* What is expected *
Rewrite the records from their start through the line containing "Verga Giovanni (133, 1352)", changing "Garibaldi Giuseppe" to "Giuseppe Garibaldi" and leaving everything else as it is. Omit the pictures.

* Records for the task *
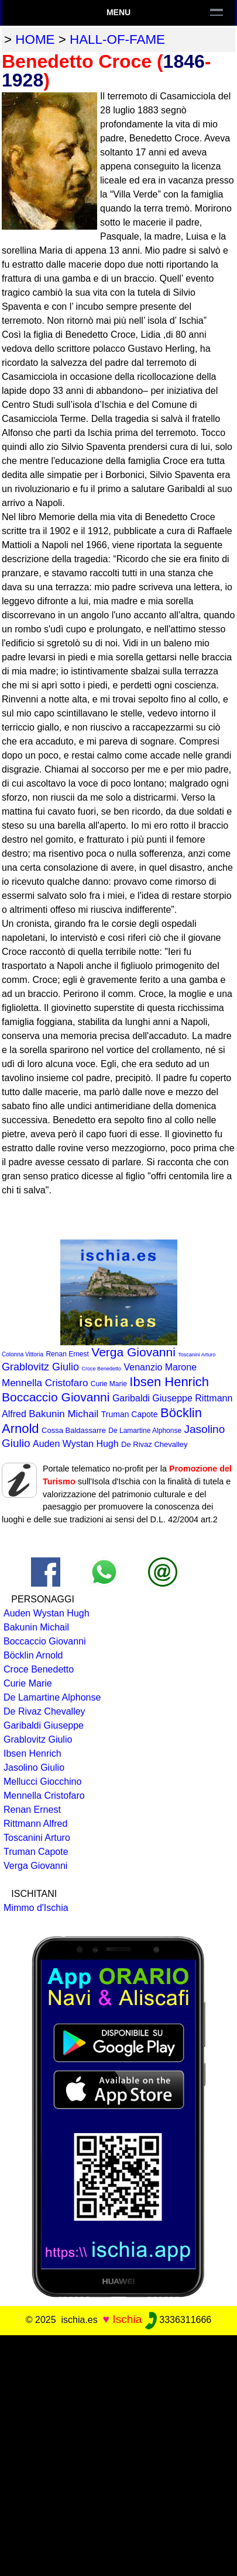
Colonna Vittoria (22, 1354)
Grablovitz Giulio (40, 1367)
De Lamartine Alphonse (144, 1431)
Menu (118, 12)
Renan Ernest (67, 1354)
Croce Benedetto (102, 1369)
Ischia (127, 2319)
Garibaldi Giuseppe (152, 1398)
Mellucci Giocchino (42, 1781)
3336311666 (178, 2320)
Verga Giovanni (133, 1352)
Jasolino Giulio (34, 1767)
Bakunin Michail (63, 1413)
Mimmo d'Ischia (36, 1908)
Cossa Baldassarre (74, 1430)
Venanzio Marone (160, 1367)
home (34, 39)
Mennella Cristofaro (45, 1383)
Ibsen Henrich (169, 1381)
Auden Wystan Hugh (76, 1444)
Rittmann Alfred (35, 1824)
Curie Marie (109, 1384)
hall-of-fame (117, 39)
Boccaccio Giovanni (55, 1397)
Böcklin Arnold (33, 1655)
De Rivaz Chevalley (154, 1444)
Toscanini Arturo (196, 1355)
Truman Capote (129, 1414)
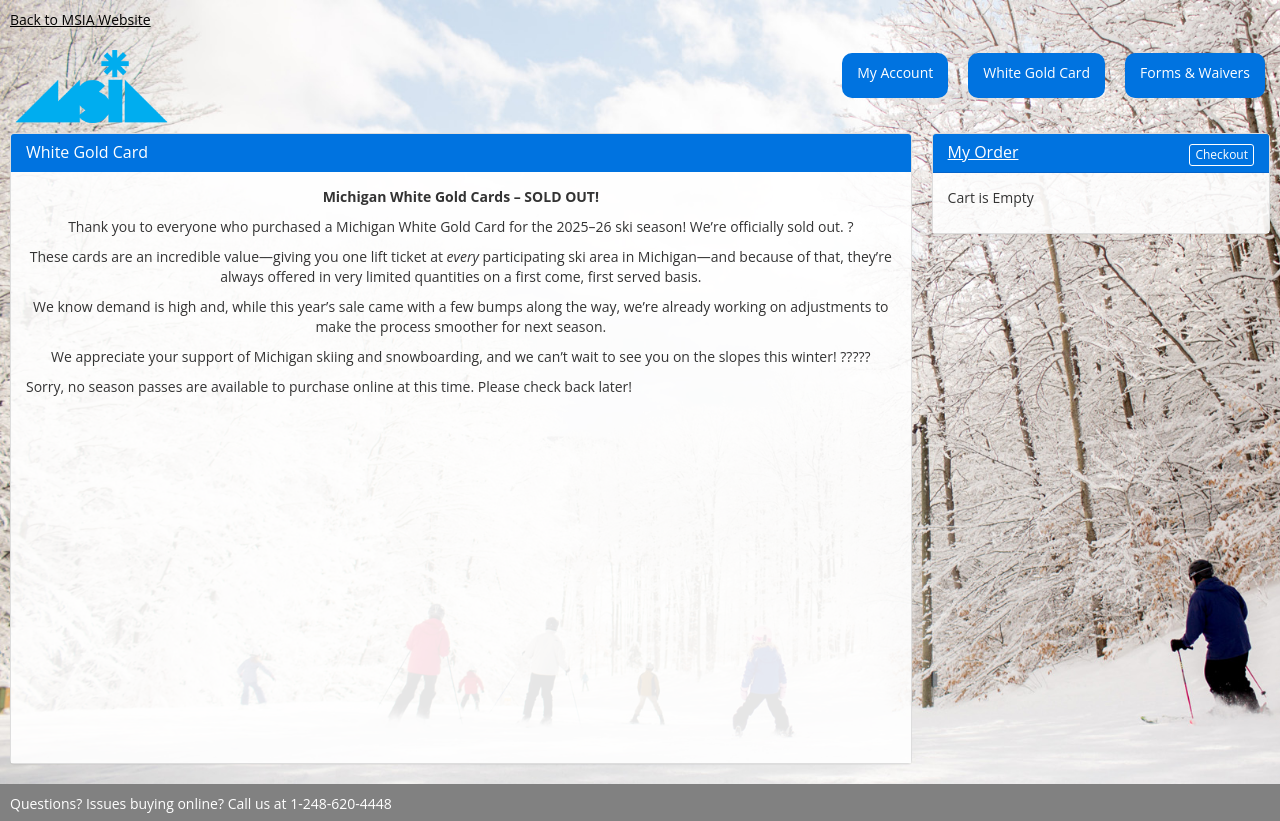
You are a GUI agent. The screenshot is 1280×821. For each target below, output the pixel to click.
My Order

* Solution for this task *
Colonna Vittoria (22, 1354)
Grablovitz Giulio (40, 1367)
De Lamartine Alphonse (144, 1431)
Menu (118, 12)
Renan Ernest (67, 1354)
Croce Benedetto (102, 1369)
Ischia (127, 2319)
Giuseppe Garibaldi (152, 1398)
Mellucci Giocchino (42, 1781)
3336311666 (178, 2320)
Verga Giovanni (133, 1352)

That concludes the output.